時々シッポ⑭ 〜元保護犬

 我家の二代目はるお嬢様は、元保護犬です。某県の動物愛護施設から、ある保護団体さんが引き出した一頭です。

 譲渡前は、仮母と呼ぶ預かりボランティアさんの個人宅で、その家の愛犬達と暮らしていました。


 先代犬がいるときから、もしも次に犬を迎えることがあったら、保護犬の里親になろうと考えていました。


 自分がペットショップで犬を購入する姿を想像できないこと。元々、日本の由緒ある中型柴系雑種犬が好きなこと。

 犬達のために、何か出来ることがあれば良いなぁと思っていました。


 はるの存在は、里親募集のサイトで知りました。希望する条件で検索できるのは便利ですが、様々な保護団体が登録しており、信頼できる団体かどうかは注意して、よく確認する必要があります。


 先代犬が白毛のオスだったので、全く違うコが良いと思い、黒毛のメスで中型雑種犬(10kg前後)、落ち着いた成犬を探しました。私はもう仔犬から育てる気力も体力もないことと、次に迎えるコは先代犬の代わりではなく、比べることのないように、と考えたからです。


 定期的に譲渡会を開いている団体さんでしたが、日程のタイミングが合わず、個別にドッグカフェでお見合いしました。

 意外と小柄な印象、物怖じせずに頭を寄せてきて、大人しく撫でられていました。そのあと、近くの公園を軽くお散歩して、スタッフさんといろいろ話しました。

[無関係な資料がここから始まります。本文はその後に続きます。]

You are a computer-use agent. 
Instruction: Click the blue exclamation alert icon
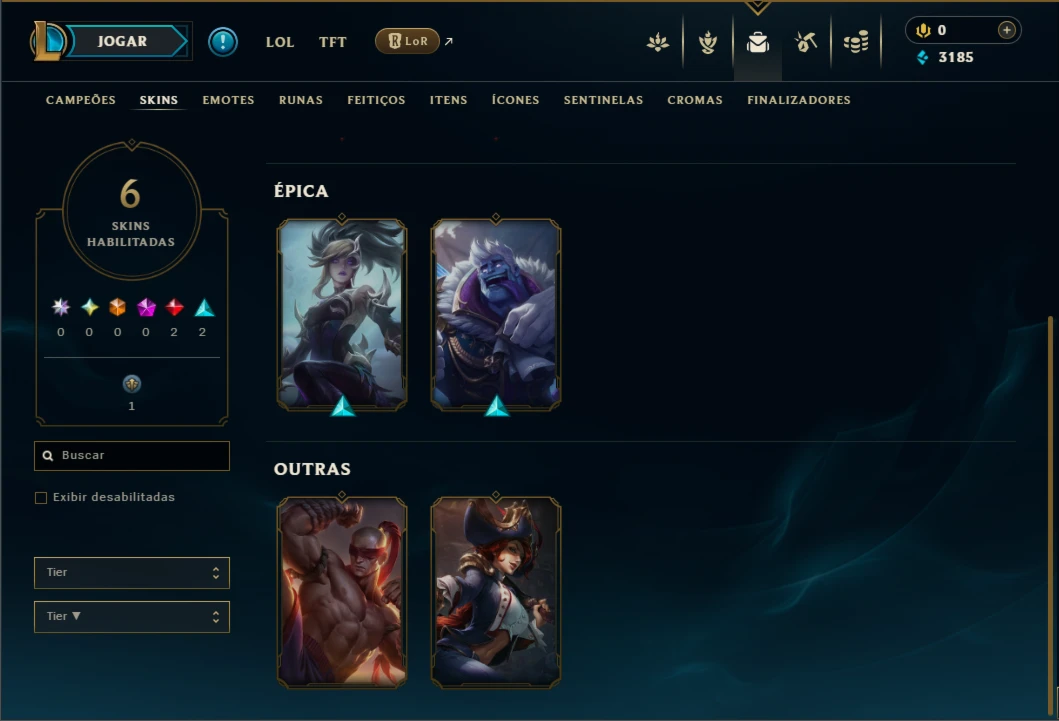tap(223, 42)
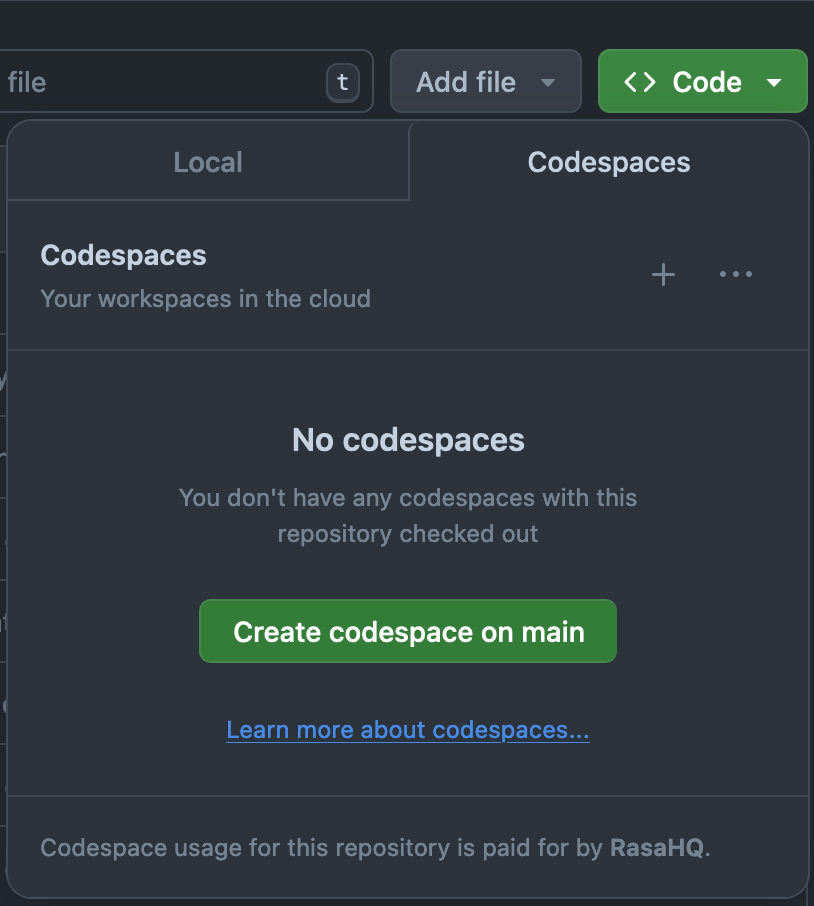Click the Add file button label
Viewport: 814px width, 906px height.
pyautogui.click(x=467, y=81)

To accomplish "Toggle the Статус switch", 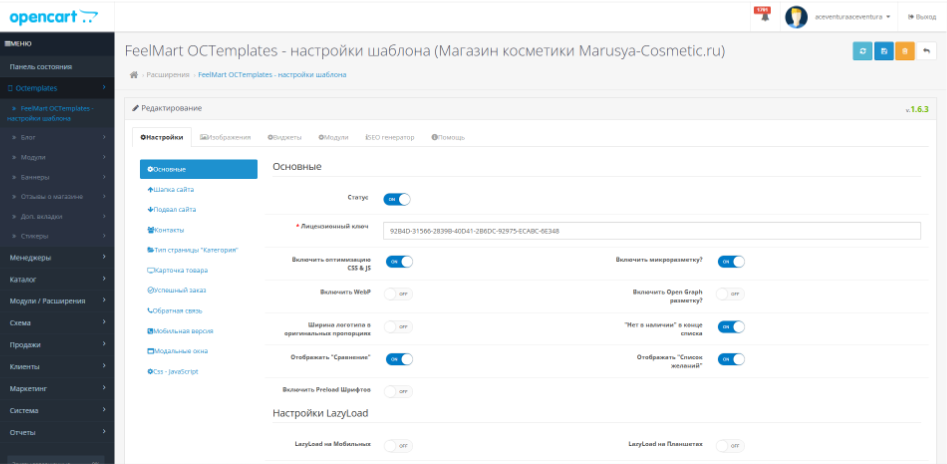I will 397,199.
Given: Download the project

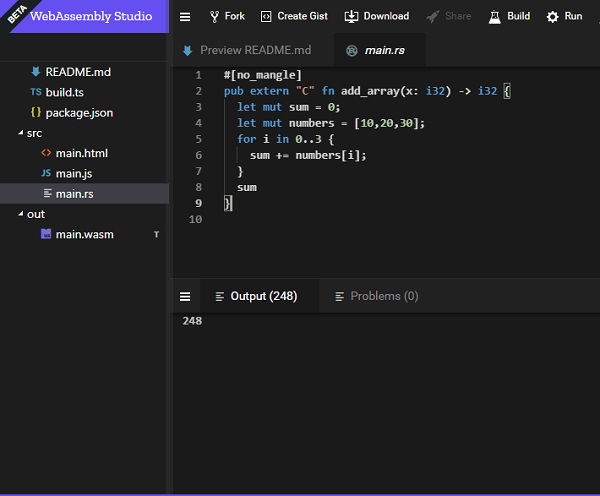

 何度かメールでやりとりし、数週間のトライアル(お試し期間。自宅で一緒に過ごしてみる)へと進みました。フードやクレートなど必要な物は用意してもらえて、トライアル中は、毎日メールで様子を知らせます。

 

 その後、正式譲渡となり、その日を誕生日に決めました。第二の犬生の始まりです。

 それまでの仮名をそのまま使う場合も多いですが、名前を「はる」と決めました。ウチに来た季節が春、新しい始まりの季節だったからです。女子なので、柔らかいイメージで、ひらがなにしました。


 犬を迎え入れる方法には、拾う(最近はあまりないと思いますが)、もらう、ペットショップやブリーダーから購入する、などがありますが、その中にひとつの選択肢として、「保護犬の里親になる」ということを加えて欲しいと思っています。


 仔犬でなければ懐かないのではないか。

 素性のわからない犬を迎えるのは不安。

 里親としての条件が厳しすぎる。……等々。


 保護犬の里親になることへの様々な意見があると思います。


 仔犬がどんな犬に育つのかわからないのに対して(育てる楽しみでもあるのですが)、成犬は身体の大きさも個性もわかっていて、イタズラもしないし、落ち着いて一緒に暮らすにはピッタリです。

 はると暮らし始めて、こんなに楽で良いのだろうかと思いました。手が掛からないし、ほとんど叱るようなこともありません。


 甘え上手なはるは、二代目ということもあり、ゆるゆる甘々に暮らす我家のお嬢様となりました。


 はるは最初からお散歩が上手で、人馴れしていて、撫でられるのが大好き。どんな事情で飼育放棄されたのかを知ることはできませんが、野犬ではなく、誰かに飼われていたことは確かなようです。


 野犬出身の場合は、まず人に馴れること、首輪やリードを付けて散歩を出来るようにするところからのスタートとなります。


 保護団体さんでは、保護犬と里親とのマッチングにとても気を使っています。

 簡単に無料タダで犬がもらえる、とは考えない方が良いです。

 譲渡後に再度、飼育放棄されたり、逃走して迷子になってしまったりしては、それまでの努力が無となって、どれほどやりきれないことでしょう。

 本来、犬を迎えるというのは、それくらい熟考するべきことなのです。


 はるの生命を繋ぐために、多くの方々の尽力があり、引き継いだ責任の重さを感じます。


「もう何処にも行かなくていいんだよ。ずっとここに居ていいんだよ。ここがはるのおウチなんだからね」


 一緒に過ごすこの穏やかな日々が、少しでも長く続きますように。


 そして、保護犬達が新しい家族の元で愛されて暮らせますように。